Matthew T. Growhoski, M.A. ’07

May 2022

Bradley S. Krause ’08

October 2021

 

Marilyn Fogel

(1952 -2022)

Fogel, an endowed geoecology professor, pioneered the use of different forms of the same chemical element, called isotopes, to understand the life history of organisms, both modern and ancient. In so doing, she helped develop biogeochemistry as a new field of science, publishing many seminal papers and earning herself the moniker “isotope queen.” In 2019, she was elected to the National Academy of Sciences. She was the first woman to win the Alfred Treibs Medal in organic geochemistry for lifetime achievement in the field and was a fellow of the Geochemical Society, the American Association for the Advancement of Science, and the American Geophysical Union. Fogel earned a doctorate from University of Texas-Austin in botany and marine sciences.
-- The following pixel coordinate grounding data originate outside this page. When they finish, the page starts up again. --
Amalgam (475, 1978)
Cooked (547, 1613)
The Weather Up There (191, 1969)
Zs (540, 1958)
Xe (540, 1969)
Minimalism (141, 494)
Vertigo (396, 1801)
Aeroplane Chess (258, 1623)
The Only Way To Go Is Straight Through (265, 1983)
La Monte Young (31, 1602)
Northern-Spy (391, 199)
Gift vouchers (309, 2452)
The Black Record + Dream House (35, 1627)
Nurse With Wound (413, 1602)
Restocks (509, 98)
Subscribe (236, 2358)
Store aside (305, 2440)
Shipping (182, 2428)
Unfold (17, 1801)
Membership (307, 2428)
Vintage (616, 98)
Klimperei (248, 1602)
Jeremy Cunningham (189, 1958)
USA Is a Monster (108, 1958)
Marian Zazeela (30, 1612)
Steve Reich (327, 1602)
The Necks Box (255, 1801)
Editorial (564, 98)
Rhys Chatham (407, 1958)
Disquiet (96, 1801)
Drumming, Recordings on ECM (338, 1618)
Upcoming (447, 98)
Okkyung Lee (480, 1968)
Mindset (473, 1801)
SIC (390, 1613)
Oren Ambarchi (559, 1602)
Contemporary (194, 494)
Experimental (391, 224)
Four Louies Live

She continued on to a postdoc at the Geophysical Lab at the Carnegie Institution of Washington, where she remained as a staff scientist until 2012 before spending three years at UC Merced. In 2016, she joined UCR’s earth and planetary sciences department as the Wilbur W. Mayhew Professor of Geoecology and director of the Environmental Dynamics and GeoEcology Institute. After retiring in summer 2021, she became chair of UCR’s Salton Sea Task Force working to explain and help solve the ecological crises at California’s Salton Sea. Fogel died May 11 at the age of 69. She is survived by her husband, Chris Swath, and their children, Dana and Evan.